Fortaleza concentra 7.953 das infecções entre esse grupo, e a proporção de mulheres atingidas pelo vírus se repete: elas acumulam 5.871 desses casos (74%), contra 2.082 entre profissionais do gênero masculino (26%).

Os possíveis motivos para esse cenário são múltiplos e ainda exigem mais análises e estudos, segundo médicos e pesquisadores em infectologia, mas incluem tanto fatores biológicos como comportamentais.

A médica Melissa Medeiros, infectologista do Hospital São José (HSJ), aponta que os homens, apesar de “terem mais receptores do vírus e maior tendência a casos graves”, representam grande fatia dos casos subnotificados, que não chegam aos registros oficiais.

Já em se tratando dos profissionais de saúde, a justificativa pode ser simples: há mais mulheres desempenhando funções da “linha direta” com os pacientes, como enfermeiras, técnicas e auxiliares, por exemplo.

O setor da enfermagem, que cuida dos pacientes de modo mais direto, tem muito mais mulheres. Aqui na unidade de Covid, só tinha um enfermeiro homem, enquanto as auxiliares levavam o paciente ao banheiro, davam medicação, tinham contato muito mais próximo"
Melissa Medeiros
Infectologista do Hospital São José (HSJ)

Técnicos e auxiliares de enfermagem ocupam o topo da lista de infecções por Covid no Ceará, somando 6.019 casos confirmados. Os enfermeiros aparecem depois, com 3.370 registros. Em seguida, vêm agentes comunitários de saúde, com 1.899 confirmações, e médicos, com 1.720.

Linha de cuidado

O fator cultural também influencia no cenário. “A questão do cuidar está mais vinculada às mulheres, culturalmente. Sempre tivemos muito mais profissionais de enfermagem do sexo feminino, e temos visto isso nos profissionais de saúde em geral, até na faculdade de medicina”, observa Melissa.

A enfermeira Andrea de Oliveira, 35, atua na ala obstétrica de um hospital estadual de Fortaleza, e já testou positivo para a Covid duas vezes só em 2021. Em uma delas, ficou assintomática – mas a segunda foi mais grave, contraída um mês depois da primeira, após um único plantão na UTI Covid.

“Quatro dias depois do plantão, adoeci. Tive febre, dor de garganta, dor de cabeça, no corpo, nos olhos, perdi olfato e paladar. Foram cinco dias bem ruins, cheguei a ir pra emergência”, pontua a enfermeira, cuja exposição ao coronavírus é constante.

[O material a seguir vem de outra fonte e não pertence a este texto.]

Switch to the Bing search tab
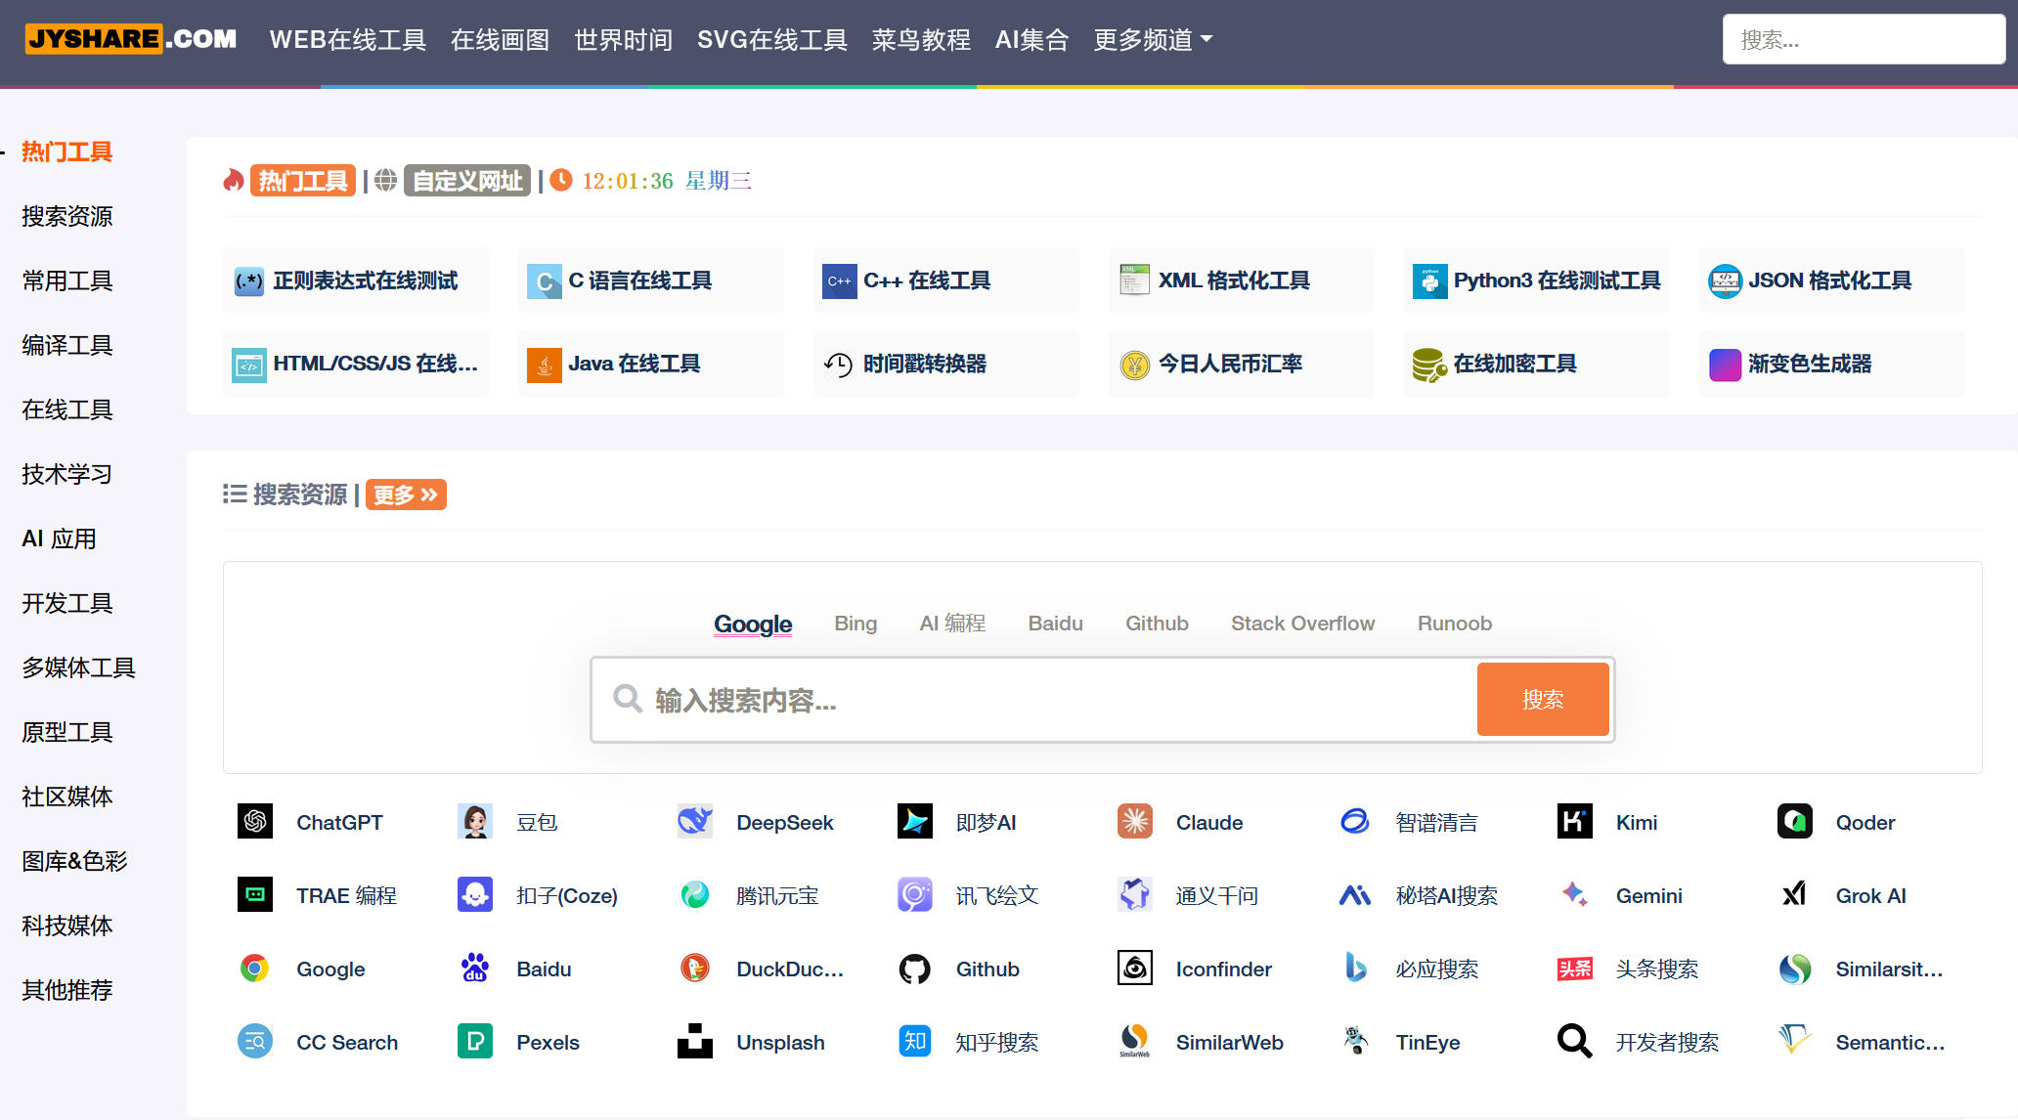 [855, 624]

Algumas pacientes chegam sintomáticas. São casos menos graves, ficam em isolamento, mas tenho que entrar durante o parto, dar assistência. A gente fica muito exposta.
Andrea de Oliveira
Enfermeira

O infectologista Keny Colares, consultor em infectologia da Escola de Saúde Pública do Ceará (ESP/CE), analisa que “todo estudo com profissionais de saúde tende a ter mais mulheres do que homens”, porque, de forma geral, elas predominam na área da saúde.

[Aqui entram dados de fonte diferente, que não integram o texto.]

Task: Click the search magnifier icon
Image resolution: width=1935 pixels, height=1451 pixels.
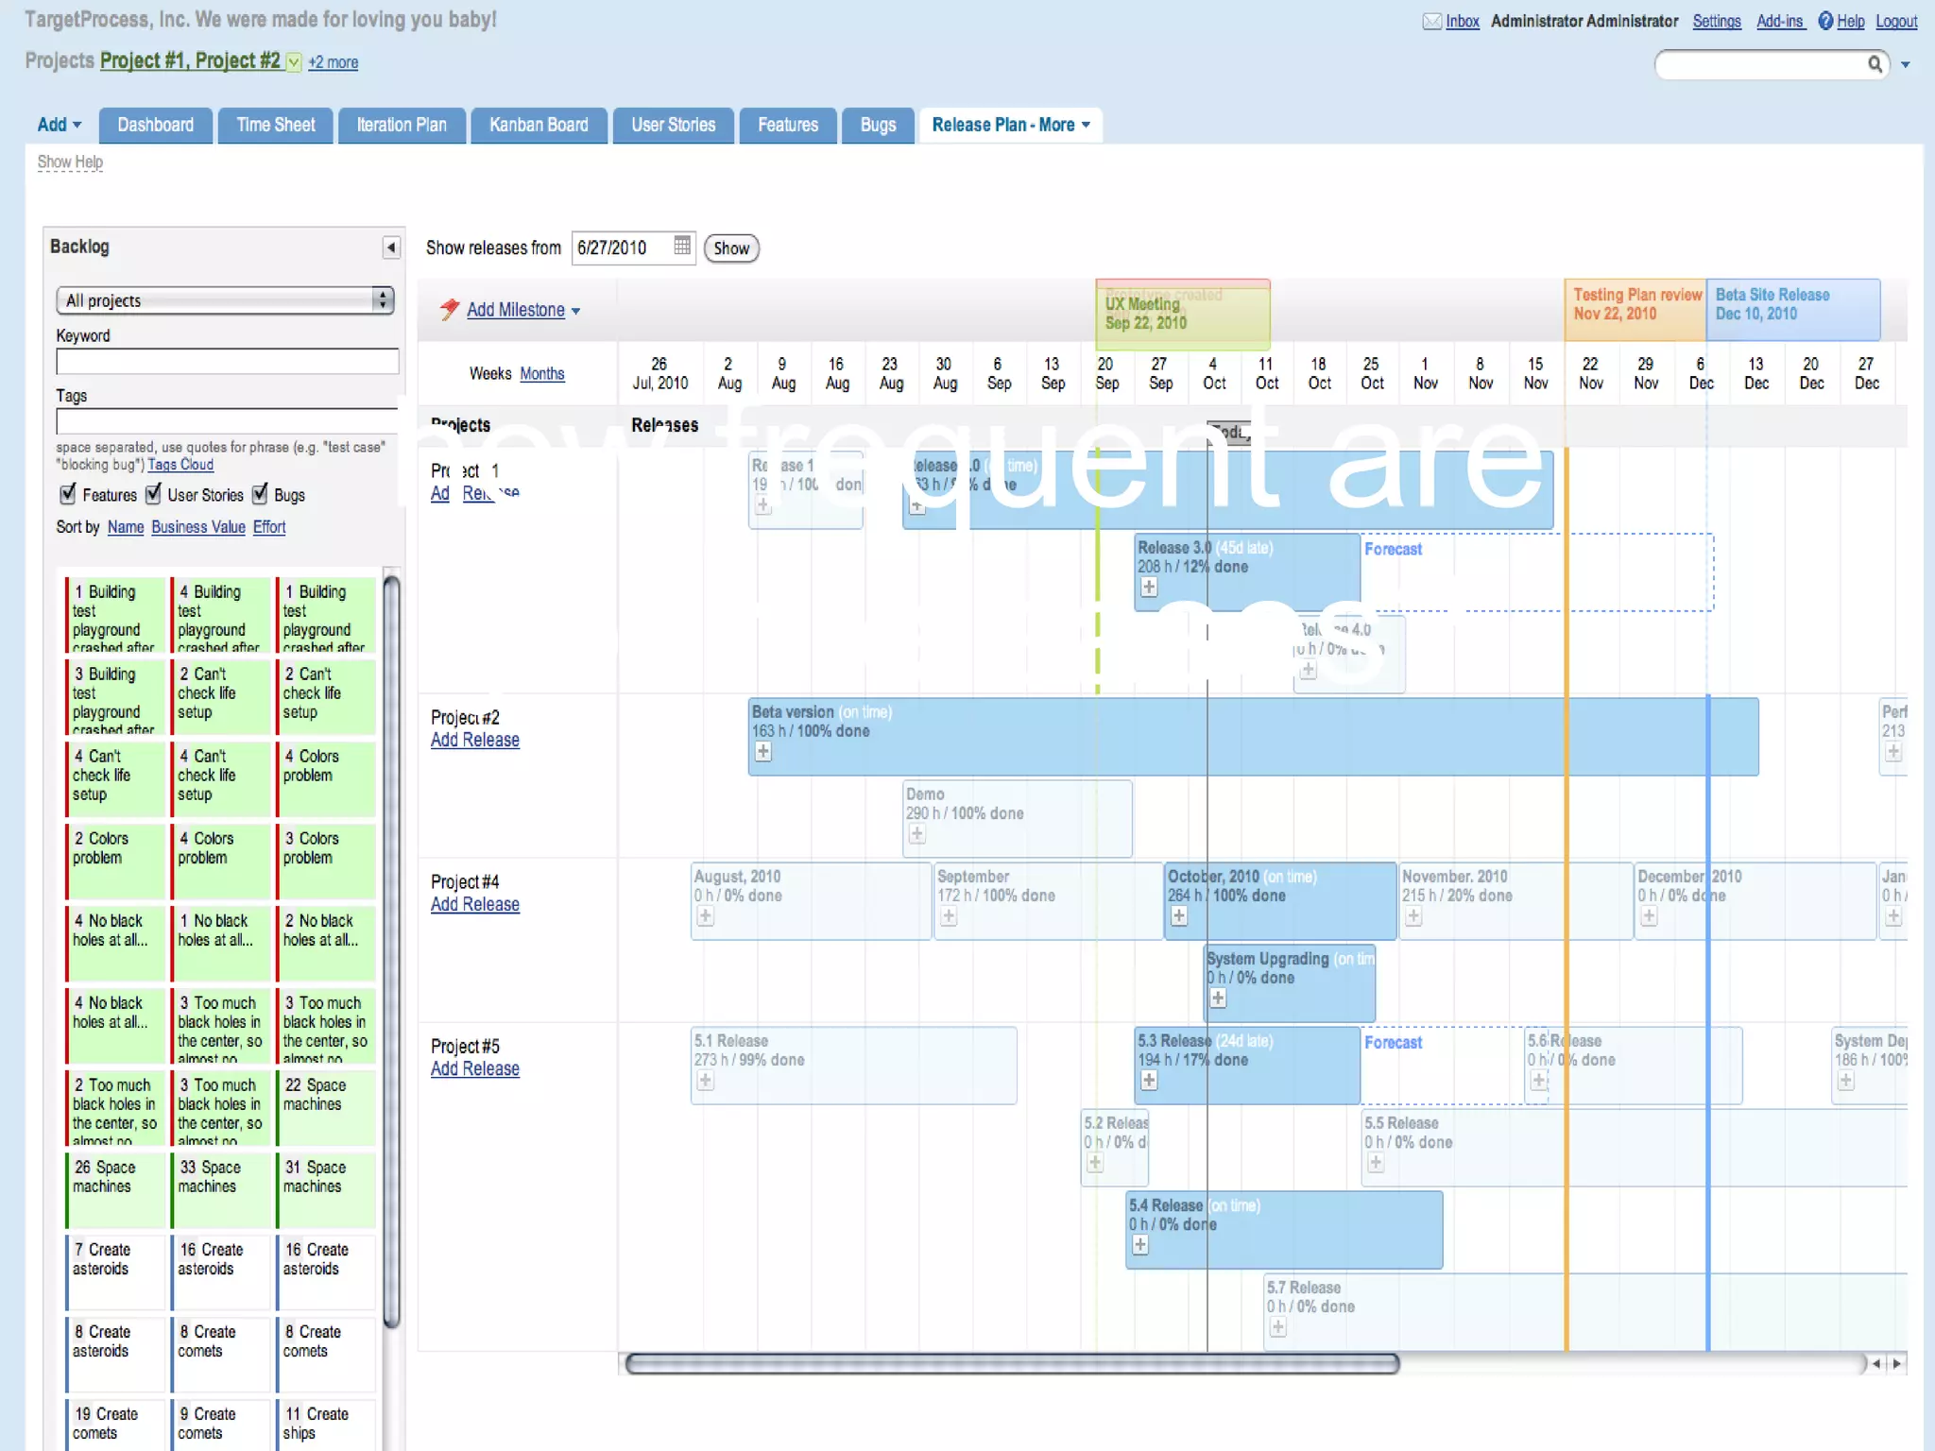Action: (1875, 64)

Ele reforça que não conhece “trabalhos que mostrem que mulheres se infectam mais do que homens”, e, além da predominância delas nos postos de trabalho, aposta na subnotificação como justificativa para serem mais numerosas entre os casos de Covid.

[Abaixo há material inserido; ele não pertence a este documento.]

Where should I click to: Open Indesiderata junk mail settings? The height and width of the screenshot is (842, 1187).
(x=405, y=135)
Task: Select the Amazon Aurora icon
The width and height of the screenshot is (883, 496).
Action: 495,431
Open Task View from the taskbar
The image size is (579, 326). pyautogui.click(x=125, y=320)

“As mulheres procuram mais o serviço de saúde. O homem pode ter a doença e não testar, não procurar ajuda. Esses números são mais sobre notificação ou distribuição das pessoas expostas, e não caráter biológico”, avalia.

Homens “morrem mais”

O indicador que mostra, no Integra SUS, o acúmulo de óbitos pela doença pandêmica entre os atores da saúde apresentou instabilidade, nesta segunda (3), de modo que o dado não pode ser divulgado com segurança. Até 10 de março deste ano, porém, 50 profissionais de saúde já haviam morrido pela virose.

Já nas estatísticas gerais sobre a incidência da Covid no Ceará, há mais mulheres infectadas, mas mais homens mortos pela doença. Melissa Medeiros relembra que “na primeira onda, a procura era igual, mas se internava muito mais homens e eles tinham maior tendência para evoluir a óbito”. 

A médica explica que “isso está relacionado aos receptores do vírus, que os homens têm em maior quantidade, e à questão hormonal, à influência da testosterona”. As comorbidades também influenciam, uma vez que “eles cuidam menos do controle de diabetes e hipertensão, por exemplo”.

Keny Colares frisa que “homens e mulheres têm quantidades diferentes de receptores que o vírus precisa encontrar pra se encaixar na célula – se eles têm mais ‘portas’, entra mais vírus e a doença agrava mais. Mas a gente ainda não entende 100%”, conclui o pesquisador.